Task to carry out
What is the count of lines in the listing below that hold the string "click"? Reply with that number alone.

##########

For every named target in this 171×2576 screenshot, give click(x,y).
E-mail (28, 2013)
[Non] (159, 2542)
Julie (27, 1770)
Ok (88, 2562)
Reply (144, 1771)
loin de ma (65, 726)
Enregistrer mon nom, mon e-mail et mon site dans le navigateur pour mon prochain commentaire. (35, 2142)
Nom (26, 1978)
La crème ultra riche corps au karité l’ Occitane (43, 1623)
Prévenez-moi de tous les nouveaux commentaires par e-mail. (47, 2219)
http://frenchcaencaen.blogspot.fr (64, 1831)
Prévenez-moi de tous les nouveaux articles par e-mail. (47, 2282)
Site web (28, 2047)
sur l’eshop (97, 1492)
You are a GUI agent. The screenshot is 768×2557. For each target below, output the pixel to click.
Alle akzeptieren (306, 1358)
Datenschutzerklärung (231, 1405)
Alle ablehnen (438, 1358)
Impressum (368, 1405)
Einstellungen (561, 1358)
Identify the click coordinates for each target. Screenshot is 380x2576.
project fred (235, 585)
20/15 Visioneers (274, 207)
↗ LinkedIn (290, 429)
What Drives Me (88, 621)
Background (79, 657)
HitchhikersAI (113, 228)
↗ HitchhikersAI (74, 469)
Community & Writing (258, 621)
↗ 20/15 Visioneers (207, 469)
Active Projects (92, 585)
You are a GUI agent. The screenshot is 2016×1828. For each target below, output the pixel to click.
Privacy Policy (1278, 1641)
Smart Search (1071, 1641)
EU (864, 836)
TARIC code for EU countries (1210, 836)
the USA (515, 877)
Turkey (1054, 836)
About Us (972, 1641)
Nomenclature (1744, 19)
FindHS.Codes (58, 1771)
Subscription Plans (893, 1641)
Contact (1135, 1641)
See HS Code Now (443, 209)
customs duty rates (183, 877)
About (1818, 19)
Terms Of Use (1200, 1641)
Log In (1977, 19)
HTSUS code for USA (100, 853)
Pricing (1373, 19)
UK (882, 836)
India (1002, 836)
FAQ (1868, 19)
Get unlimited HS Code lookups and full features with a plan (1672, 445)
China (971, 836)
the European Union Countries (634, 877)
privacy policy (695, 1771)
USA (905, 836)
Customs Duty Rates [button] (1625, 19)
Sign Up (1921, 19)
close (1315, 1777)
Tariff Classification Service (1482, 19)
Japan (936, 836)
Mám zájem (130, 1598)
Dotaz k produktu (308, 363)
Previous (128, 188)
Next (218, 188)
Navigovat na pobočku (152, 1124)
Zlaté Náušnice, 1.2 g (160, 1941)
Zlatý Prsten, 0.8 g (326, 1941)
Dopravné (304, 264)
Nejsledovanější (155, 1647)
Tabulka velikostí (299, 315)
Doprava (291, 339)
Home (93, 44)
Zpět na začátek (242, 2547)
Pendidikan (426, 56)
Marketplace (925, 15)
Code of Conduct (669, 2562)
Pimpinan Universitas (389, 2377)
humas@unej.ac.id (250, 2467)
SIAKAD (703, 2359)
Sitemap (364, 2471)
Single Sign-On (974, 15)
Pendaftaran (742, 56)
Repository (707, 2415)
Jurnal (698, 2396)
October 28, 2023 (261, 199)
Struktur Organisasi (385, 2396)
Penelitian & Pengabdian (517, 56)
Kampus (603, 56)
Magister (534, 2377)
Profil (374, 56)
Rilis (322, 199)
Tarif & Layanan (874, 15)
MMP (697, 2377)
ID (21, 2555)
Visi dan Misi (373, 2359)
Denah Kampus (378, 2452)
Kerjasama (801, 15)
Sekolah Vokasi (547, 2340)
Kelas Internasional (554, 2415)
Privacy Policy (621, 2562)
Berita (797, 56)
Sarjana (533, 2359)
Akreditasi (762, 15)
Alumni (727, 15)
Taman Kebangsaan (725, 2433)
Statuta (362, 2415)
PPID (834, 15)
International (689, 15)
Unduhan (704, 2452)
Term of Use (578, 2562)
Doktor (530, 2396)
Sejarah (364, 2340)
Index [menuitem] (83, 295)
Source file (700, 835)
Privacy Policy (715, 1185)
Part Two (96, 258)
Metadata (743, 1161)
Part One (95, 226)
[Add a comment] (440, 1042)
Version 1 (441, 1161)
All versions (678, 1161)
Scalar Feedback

##########

Task solution
4